The correlation between the subjective sense of taste distortion in CKD patients and that of Control group patients proved the critical role of kidney disease as a contributing factor for taste alteration: (χ2 (1, n = 104) = 16.93, p <0.001 , phi = 0.43). It was established that the duration of treatment did not affect taste sense, ether metallic or altered taste (χ2 (1, n = 70) = 0.066, p = 0.797). However, over time CKD patients reported a loss of taste (χ2 ( 1, n = 70) = 5.84, p = 0.02, phi = 0.326).

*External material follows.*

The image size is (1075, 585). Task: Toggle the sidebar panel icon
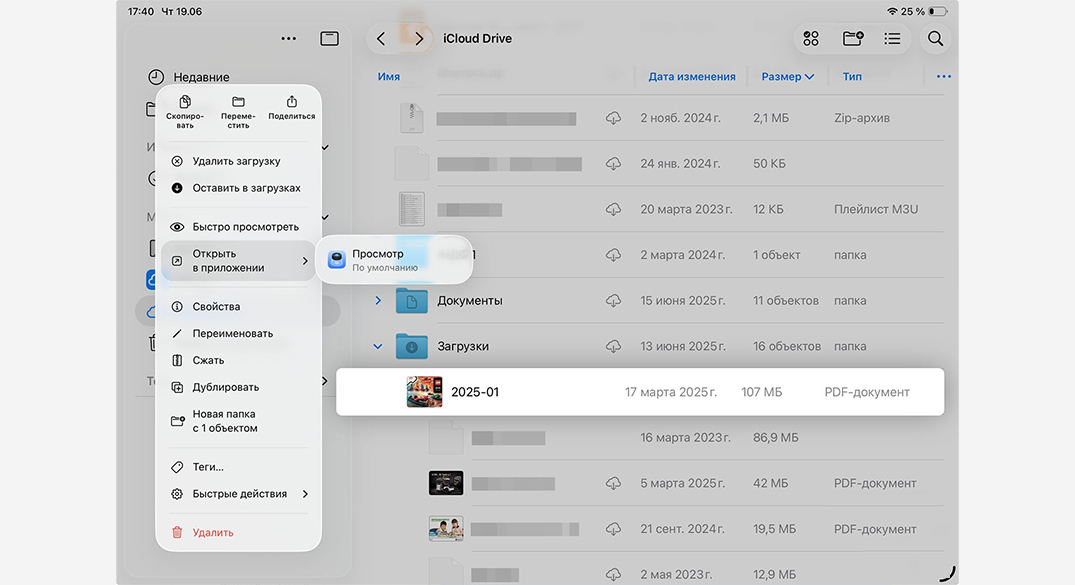click(x=329, y=39)
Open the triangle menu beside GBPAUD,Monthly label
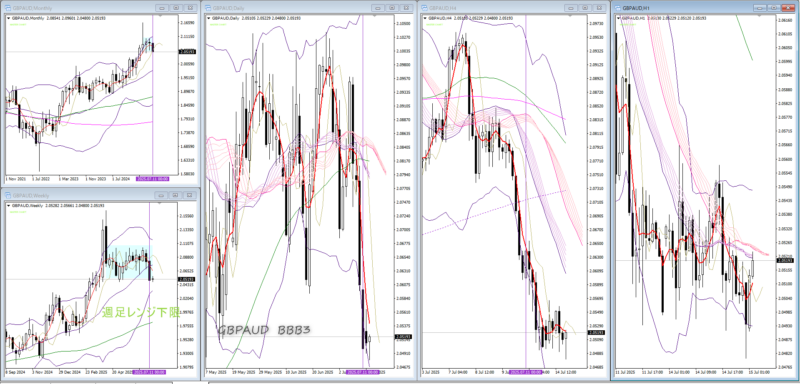 (8, 18)
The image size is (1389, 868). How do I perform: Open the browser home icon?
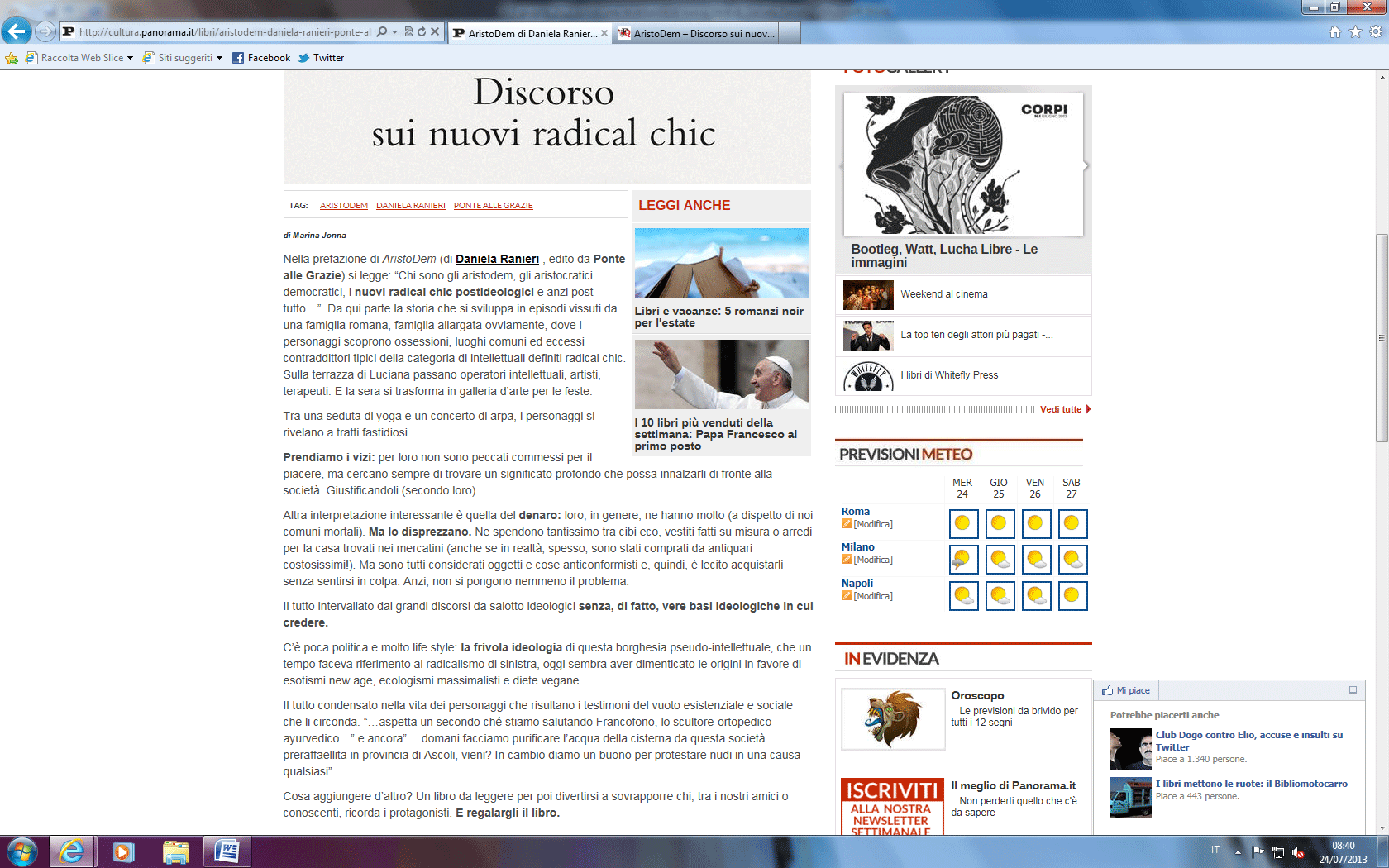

Strong statistically significant relationships were observed between patients’ age and taste alteration (χ2 (1, n = 70) = 39.528, p <0,001, phi = 0.751), and between their age and the sense of a metallic taste (χ2 (1, n = 70) = 42.319, p <0.001, phi = 0.778). CKD patients at a younger or middle age proved to be more sensitive to taste alterations compared to older patients.
Taste impairment is regarded as a characteristic oral manifestation observed in CKD patients. Since the mechanism behind taste receptors has not been fully grasped, research interest should be directed towards the effects of taste distortion on the body’s digestive cycle and subsequently on nutritional deficiencies. The issue is particularly relevant owing to its relationship to the quality of life of CKD patients.